Immunotherapy has transformed the treatment landscape of multiple myeloma (MM), harnessing T-cell–mediated cytotoxicity with the promise of deep remissions and immune memory. Yet, immune escape remains a defining hallmark of cancer, and its effects are particularly relevant in MM, where prolonged sustained responses to cellular therapies occurs only in small fraction of patients. One underrecognized contributor to this limitation is immune senescence.

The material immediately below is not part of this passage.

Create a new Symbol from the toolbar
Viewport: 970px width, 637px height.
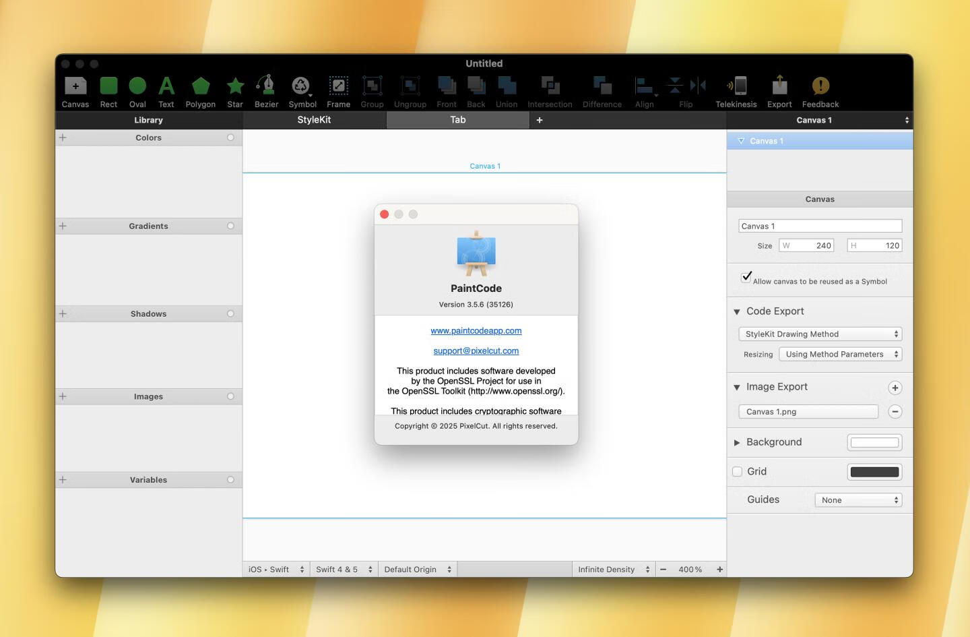click(302, 86)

Aging of the adaptive immune system, characterized by the loss of naïve T and B cells and the accumulation of memory and senescent subsets, reduces vaccine immunogenicity, impairs immune reconstitution, and limits the expansion of CAR T-cells. While these effects are often attributed to chronological aging, emerging evidence suggests that malignancy itself and its treatments may independently accelerate immune senescence. MM patients often present with qualitative and quantitative T cell abnormalities, even at diagnosis, and are exposed to lymphotoxic agents during induction therapy. Whether immune aging is already measurably accelerated after frontline therapy but prior to hematopoietic cell transplantation (HCT) remains unclear. We sought to quantify immune aging in MM patients using donor-referenced models of naïve lymphocyte compartments, focusing on whether standard induction leads to an early and measurable immune-age gap.

Methods

We analyzed prospectively collected peripheral blood flow cytometry data from two cohorts: 219 MM patients who had completed a median of four cycles of PI/IMiD-based induction therapy (pre-HCT) and 150 healthy, related donors (pre-apheresis), enrolled between 2020 and 2024 in a single institute setting. Immunophenotyping was performed utilizing a 10-color panel (CD3/CD4/CD8/CD19/CD45RA/CCR7/CD56/CD16/HLA-DR/CD14) on a FACSCanto II. Naïve T cells (CD4⁺ or CD8⁺, CD45RA⁺, CCR7⁺) and CD19⁺ naïve B cells were identified, and their absolute counts log₂(x+1) transformed. Generalized additive models (GAMs) were fitted to donor data to model the nonlinear relationship between age and biomarker expression. These donor-derived splines were then inverted to estimate an “immune age” for each MM patient. Immune-age gaps were calculated as the difference between estimated immune age and actual age. Age × Cohort interaction terms were tested to determine whether the rate of decline with age differed between MM patients and donors. Immune age estimates were constrained within the donor age range (19–76 years) to avoid extrapolation bias.

Results

The MM cohort had a median age of 62 years (interquartile range [IQR] 55–68), while the donors had a median age of 46 years (IQR 32–57). CD4⁺ naïve T cells demonstrated a statistically significant Age × Cohort interaction (p value = 0.0064), indicating that MM patients exhibited a steeper age-related decline in this compartment than healthy donors. Although CD8⁺ naïve T cells and CD19⁺ naïve B cells showed apparent downward shifts in MM patients, their age × Cohort interactions did not reach statistical significance, potentially due to the limited overlap between cohort age distributions and model constraints at older ages. Immune-age gaps estimated via spline inversion revealed median age penalties of approximately +15 to +18 years across markers. Notably, MM patients under the age of 45 frequently displayed immune phenotypes resembling those of healthy donors aged ≥ 65 years. Some immune-age estimates for older patients clustered at the upper bound of 76 years, reflecting limitations in extrapolation due to the non-overlapping nature of the data. These results suggest that immune compromise in MM is not only present at diagnosis but amplified by induction therapy, particularly in the CD4-naïve T cell pool.

Conclusions

Following standard induction therapy, MM patients exhibit features of accelerated immune aging,most notably in the CD4⁺ naïve T-cell compartment corresponding to a one- to two-decade increase in immune age compared to the healthy donors. These immune-age gaps may impact vaccine responses and cellular therapy outcomes, warranting further study into rejuvenative or naïve-preserving strategies such as IL-7 agonism or earlier leukapheresis collection. Future clinical trials may benefit from incorporating immune age as a stratification or eligibility biomarker.